The task
Please state how many lines of the listing contain the word "computer", giving the number by itself.
================================
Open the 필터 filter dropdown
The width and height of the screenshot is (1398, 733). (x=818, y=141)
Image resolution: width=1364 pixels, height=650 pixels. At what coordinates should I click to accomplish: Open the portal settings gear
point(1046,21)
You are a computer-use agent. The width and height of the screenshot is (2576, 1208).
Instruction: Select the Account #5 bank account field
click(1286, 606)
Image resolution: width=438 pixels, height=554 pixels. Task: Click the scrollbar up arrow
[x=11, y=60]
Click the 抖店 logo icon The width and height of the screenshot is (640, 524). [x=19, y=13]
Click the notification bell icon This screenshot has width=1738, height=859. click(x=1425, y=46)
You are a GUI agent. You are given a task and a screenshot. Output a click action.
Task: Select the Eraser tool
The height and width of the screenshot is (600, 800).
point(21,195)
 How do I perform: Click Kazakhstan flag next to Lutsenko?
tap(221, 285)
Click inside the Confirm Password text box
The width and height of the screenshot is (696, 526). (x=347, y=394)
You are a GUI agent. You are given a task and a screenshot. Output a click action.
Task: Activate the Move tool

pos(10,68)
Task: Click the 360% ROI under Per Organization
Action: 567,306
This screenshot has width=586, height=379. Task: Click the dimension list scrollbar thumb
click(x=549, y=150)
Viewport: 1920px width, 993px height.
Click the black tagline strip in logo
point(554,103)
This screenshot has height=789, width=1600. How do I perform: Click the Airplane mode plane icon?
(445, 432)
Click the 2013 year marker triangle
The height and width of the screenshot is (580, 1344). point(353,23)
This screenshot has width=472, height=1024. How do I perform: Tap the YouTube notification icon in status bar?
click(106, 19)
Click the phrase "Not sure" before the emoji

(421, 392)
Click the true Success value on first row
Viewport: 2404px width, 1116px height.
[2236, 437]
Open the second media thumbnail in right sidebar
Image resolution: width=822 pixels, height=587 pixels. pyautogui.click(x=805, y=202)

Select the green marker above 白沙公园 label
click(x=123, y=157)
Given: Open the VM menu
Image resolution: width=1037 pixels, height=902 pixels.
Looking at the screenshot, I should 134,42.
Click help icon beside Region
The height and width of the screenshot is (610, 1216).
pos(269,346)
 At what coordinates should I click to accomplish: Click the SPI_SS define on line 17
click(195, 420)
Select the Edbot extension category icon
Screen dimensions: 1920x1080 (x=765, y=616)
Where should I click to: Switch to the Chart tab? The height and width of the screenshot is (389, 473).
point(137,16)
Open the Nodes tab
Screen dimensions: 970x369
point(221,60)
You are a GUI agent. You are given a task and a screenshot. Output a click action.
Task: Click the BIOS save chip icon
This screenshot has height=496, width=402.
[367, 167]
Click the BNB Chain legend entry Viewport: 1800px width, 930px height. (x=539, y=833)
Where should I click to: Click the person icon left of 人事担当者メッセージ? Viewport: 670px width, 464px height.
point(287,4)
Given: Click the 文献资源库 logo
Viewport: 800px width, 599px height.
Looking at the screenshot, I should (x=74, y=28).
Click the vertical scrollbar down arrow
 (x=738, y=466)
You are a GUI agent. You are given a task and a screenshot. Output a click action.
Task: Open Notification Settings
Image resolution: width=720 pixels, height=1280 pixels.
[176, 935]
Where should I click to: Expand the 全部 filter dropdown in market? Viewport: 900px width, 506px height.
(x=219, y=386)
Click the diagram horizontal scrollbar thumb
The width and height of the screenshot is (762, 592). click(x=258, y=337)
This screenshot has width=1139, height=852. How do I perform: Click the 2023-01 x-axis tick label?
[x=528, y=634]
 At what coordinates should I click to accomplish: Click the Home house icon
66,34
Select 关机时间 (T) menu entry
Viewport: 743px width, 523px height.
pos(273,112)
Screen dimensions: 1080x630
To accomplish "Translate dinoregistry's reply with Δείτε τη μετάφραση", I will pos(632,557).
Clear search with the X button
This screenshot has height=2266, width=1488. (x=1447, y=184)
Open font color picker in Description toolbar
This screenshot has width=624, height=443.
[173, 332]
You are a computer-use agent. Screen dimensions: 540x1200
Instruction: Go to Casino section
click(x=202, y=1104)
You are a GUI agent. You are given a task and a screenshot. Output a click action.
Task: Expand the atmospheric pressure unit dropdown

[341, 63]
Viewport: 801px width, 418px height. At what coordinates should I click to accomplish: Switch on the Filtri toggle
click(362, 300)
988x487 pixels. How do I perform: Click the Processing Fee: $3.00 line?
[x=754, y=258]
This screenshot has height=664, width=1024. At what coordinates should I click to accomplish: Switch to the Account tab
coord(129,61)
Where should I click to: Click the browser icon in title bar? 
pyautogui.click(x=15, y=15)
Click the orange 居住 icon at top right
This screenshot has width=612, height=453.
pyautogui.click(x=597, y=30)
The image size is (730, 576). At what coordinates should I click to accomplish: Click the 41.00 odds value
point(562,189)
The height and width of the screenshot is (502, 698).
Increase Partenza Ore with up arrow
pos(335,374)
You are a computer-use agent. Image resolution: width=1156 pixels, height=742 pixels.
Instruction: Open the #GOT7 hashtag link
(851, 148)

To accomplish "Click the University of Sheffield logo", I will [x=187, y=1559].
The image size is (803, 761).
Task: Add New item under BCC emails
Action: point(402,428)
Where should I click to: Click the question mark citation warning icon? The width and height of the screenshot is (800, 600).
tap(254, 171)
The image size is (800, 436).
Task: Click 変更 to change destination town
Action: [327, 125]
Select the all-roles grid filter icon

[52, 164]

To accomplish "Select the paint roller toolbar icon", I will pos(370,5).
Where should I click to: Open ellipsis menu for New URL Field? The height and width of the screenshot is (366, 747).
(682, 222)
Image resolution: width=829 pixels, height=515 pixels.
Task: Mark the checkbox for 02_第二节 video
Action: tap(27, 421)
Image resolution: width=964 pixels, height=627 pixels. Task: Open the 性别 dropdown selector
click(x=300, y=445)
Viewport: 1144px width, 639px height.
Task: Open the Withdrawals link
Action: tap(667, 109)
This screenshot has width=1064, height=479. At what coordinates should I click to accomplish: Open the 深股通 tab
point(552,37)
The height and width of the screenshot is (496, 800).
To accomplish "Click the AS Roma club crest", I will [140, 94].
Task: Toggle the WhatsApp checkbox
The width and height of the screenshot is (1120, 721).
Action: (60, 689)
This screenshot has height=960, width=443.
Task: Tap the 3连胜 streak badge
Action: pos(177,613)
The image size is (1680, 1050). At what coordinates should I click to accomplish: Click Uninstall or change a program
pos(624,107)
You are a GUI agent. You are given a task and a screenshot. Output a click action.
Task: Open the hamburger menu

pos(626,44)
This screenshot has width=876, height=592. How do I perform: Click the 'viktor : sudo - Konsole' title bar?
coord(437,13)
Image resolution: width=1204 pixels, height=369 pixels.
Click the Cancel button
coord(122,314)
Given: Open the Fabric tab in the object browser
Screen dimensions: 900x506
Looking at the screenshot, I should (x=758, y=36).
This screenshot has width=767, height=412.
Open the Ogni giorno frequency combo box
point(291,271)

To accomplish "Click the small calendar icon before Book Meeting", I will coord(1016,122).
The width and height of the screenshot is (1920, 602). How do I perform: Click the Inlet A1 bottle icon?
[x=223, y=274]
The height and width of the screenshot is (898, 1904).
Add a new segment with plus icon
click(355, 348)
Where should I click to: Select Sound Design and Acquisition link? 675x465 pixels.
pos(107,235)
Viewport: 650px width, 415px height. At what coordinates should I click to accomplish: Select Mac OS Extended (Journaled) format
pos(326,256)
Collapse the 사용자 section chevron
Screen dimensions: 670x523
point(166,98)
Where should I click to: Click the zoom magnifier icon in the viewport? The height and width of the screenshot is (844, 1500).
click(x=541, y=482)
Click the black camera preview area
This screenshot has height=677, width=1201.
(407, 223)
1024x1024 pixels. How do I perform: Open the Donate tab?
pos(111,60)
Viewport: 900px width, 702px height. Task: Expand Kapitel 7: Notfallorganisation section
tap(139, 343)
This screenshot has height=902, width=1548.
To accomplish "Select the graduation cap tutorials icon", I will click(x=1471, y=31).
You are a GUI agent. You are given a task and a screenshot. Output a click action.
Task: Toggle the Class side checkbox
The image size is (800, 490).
================================
Output of the exercise
3